Text:

###

Special award: Lovette Brangman(Photograph supplied)

Bermuda has “a new queen”.

Lovette Brangman, businesswoman and community figure, has been awarded a special honour by the African Methodist Episcopal Church.

Given the Sarah Bass Allen Award for outstanding church and community service, Mrs Brangman was just one of five women worldwide to be commended.

Mrs Brangman said her need to serve, particularly the cause of families and children, was “just a part of who I am”.

“Part of it stems from the reality that, as a child, because of the powers that be, my father was prevented from carrying on with his business,” she told The Royal Gazette.

Walton St George Brown’s ambitious series of grocery stores brought him into competition with an Establishment that moved swiftly to put him out of business, she recalled.

“There was a time when we didn’t know if we were going to eat; they would not allow people to employ him,” she said — while her mother, Pearl, was dismissed from her teaching job.

“I considered it a privilege and honour to be chosen by a committee within the AME to receive this award.”

Mrs Brangman is the wife of the late Walter Brangman, Progressive Labour Party MP and one of the founding members of the National Liberal Party. She is the mother of former education minister Nalton Brangman, Rev Que’monde Brangman, and Remonde Brangman.

She served as assistant secretary general of the PLP from 1975 to 1977, and ran twice as a candidate in General Elections.

Gilbert Hayward of the Richard Allen AME Church commended her as a stalwart member of Brighton Temple AME since its inception.

“She has been a member and advisor on boards and commissions both locally and internationally in the AME Church connection, with her main focus in the area of missions,” Rev Hayward said. Mrs Brangman has also served on the Berkeley Education Society and the board of governors for the Matilda Smith Williams seniors residence.

She is the founder and administrator of two nursery schools.

She told this newspaper that she had tried to bring charity into rentals, assisting people of lesser means by “trying to meet them where they can start”.

“That’s now always the best thing for me, but if it’s going to help someone else, why not give them a chance?”

Mrs Brangman’s faith brought her into work with the first episcopal district of the church, which encompasses a swathe of churches up the Eastern Seaboard of the United States — bringing her into “a number of church entities at the international level”, as well as the humanitarian group World Vision.

“It has been a challenge to be involved, because there are people all over this world that need help of some kind,” she said.

“It is a comfort to me when I can do something to help just one person.”

The awards ceremony was held on April 9 at a gala event in Philadelphia.

###

Stored records:
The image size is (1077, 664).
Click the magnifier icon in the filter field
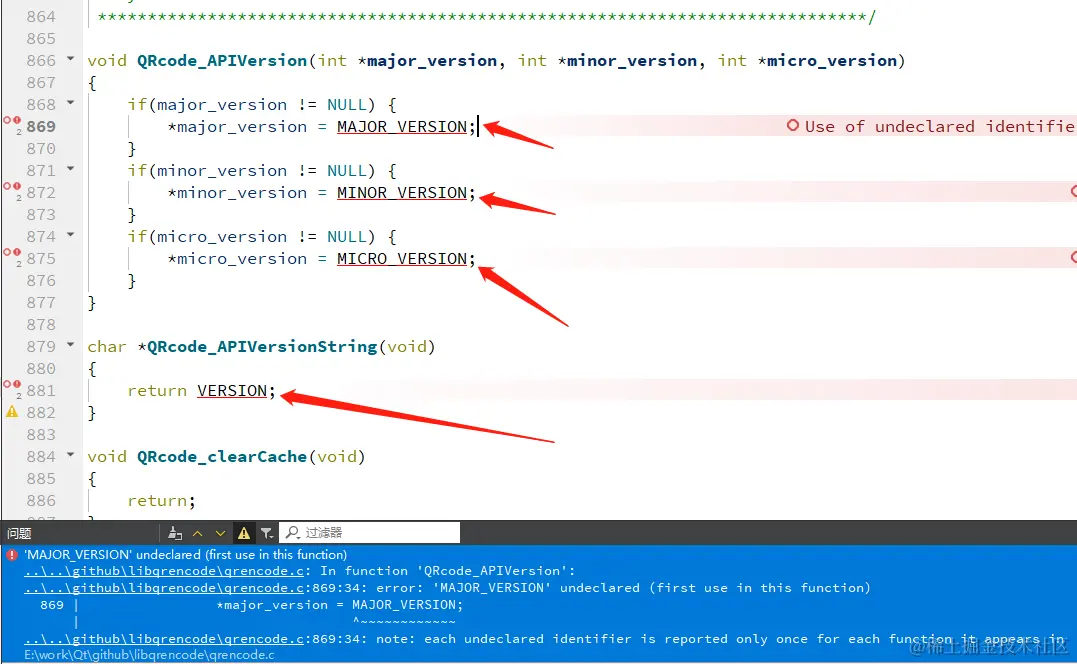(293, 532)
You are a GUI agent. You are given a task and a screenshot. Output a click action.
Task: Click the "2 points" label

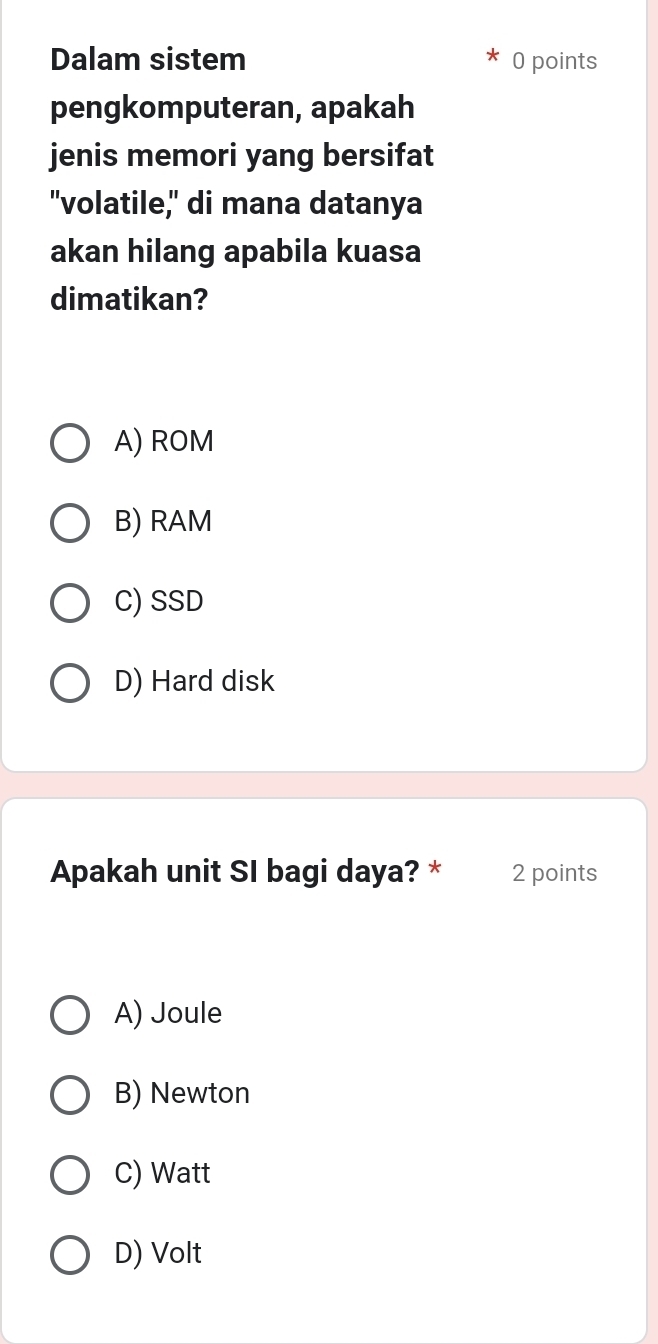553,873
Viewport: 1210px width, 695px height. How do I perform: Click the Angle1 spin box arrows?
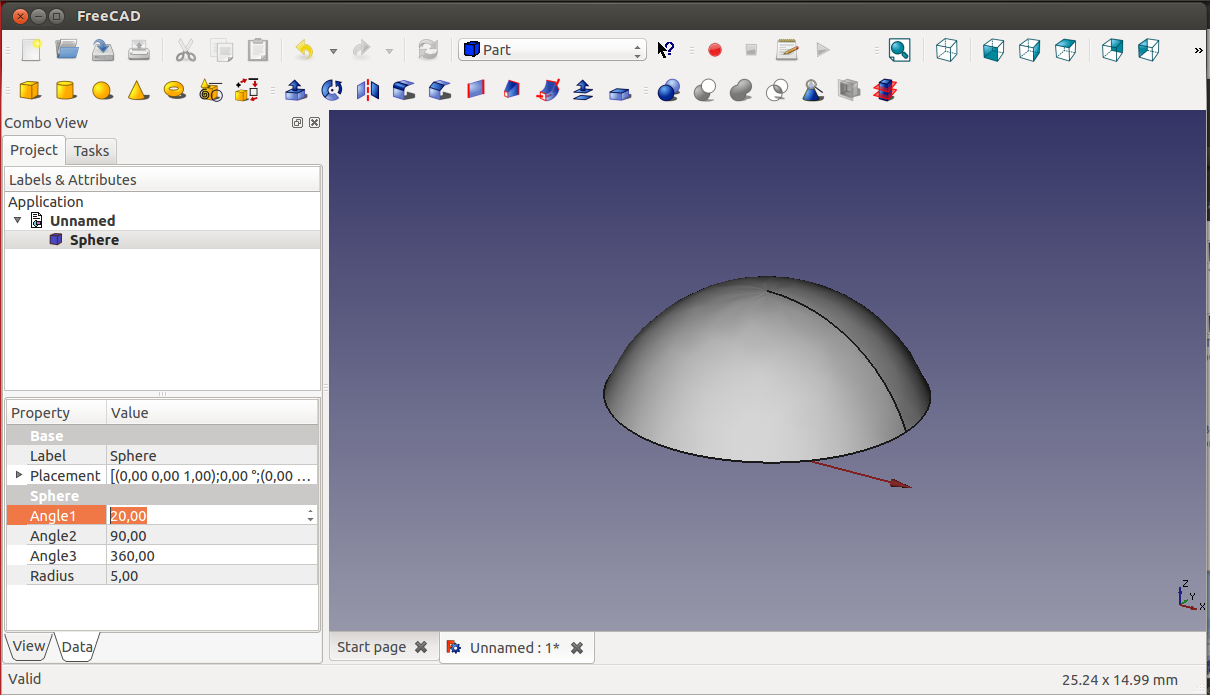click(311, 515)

###

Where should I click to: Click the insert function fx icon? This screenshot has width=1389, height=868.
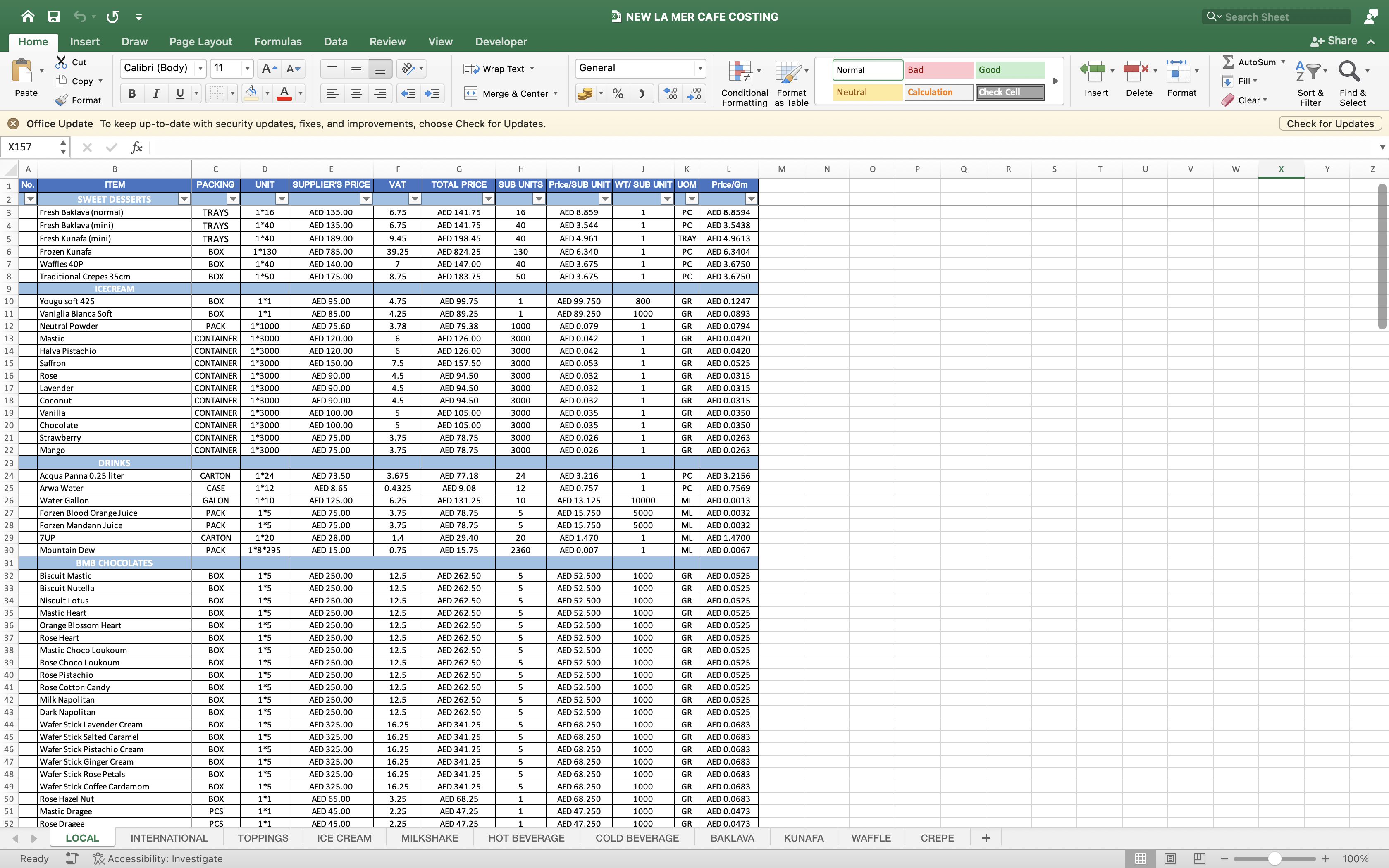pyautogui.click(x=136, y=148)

###

Exercise goal:
Transcribe the part of the article on Lovette Brangman's award that opens with the words containing "Walton St George" and closes with "and Remonde Brangman.".

Written reply:
Walton St George Brown’s ambitious series of grocery stores brought him into competition with an Establishment that moved swiftly to put him out of business, she recalled.

“There was a time when we didn’t know if we were going to eat; they would not allow people to employ him,” she said — while her mother, Pearl, was dismissed from her teaching job.

“I considered it a privilege and honour to be chosen by a committee within the AME to receive this award.”

Mrs Brangman is the wife of the late Walter Brangman, Progressive Labour Party MP and one of the founding members of the National Liberal Party. She is the mother of former education minister Nalton Brangman, Rev Que’monde Brangman, and Remonde Brangman.